What to do:
Each line from the one containing "Where should I click to: Click" through the end of the records below must be repeated exactly, and no other line.

Data shown:

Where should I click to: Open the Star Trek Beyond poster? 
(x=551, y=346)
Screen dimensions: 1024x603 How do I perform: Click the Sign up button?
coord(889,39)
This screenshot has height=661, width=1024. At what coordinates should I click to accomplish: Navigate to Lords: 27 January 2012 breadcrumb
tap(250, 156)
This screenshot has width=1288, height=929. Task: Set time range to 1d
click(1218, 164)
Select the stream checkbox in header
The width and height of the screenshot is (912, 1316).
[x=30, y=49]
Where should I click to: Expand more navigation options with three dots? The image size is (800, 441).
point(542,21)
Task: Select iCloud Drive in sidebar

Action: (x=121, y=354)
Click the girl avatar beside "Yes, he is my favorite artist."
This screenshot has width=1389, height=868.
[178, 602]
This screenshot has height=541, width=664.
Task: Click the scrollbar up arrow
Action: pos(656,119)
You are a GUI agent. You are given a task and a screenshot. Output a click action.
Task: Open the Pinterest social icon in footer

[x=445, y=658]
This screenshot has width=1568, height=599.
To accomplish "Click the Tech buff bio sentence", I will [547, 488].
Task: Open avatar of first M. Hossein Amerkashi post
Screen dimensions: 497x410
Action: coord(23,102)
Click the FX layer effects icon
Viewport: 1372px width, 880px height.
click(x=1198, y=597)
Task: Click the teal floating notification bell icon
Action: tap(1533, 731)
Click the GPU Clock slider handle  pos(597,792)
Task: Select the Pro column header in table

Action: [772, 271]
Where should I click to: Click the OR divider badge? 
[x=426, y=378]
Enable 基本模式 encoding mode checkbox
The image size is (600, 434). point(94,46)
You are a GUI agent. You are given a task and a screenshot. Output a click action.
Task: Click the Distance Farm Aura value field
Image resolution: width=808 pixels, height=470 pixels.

Result for this task:
Where should I click to: Click the OR divider badge? 
[x=426, y=378]
Enable 基本模式 encoding mode checkbox
The image size is (600, 434). point(94,46)
You are a GUI agent. You are given a task and a screenshot. Output a click action.
Task: Click the Distance Farm Aura value field
Image resolution: width=808 pixels, height=470 pixels.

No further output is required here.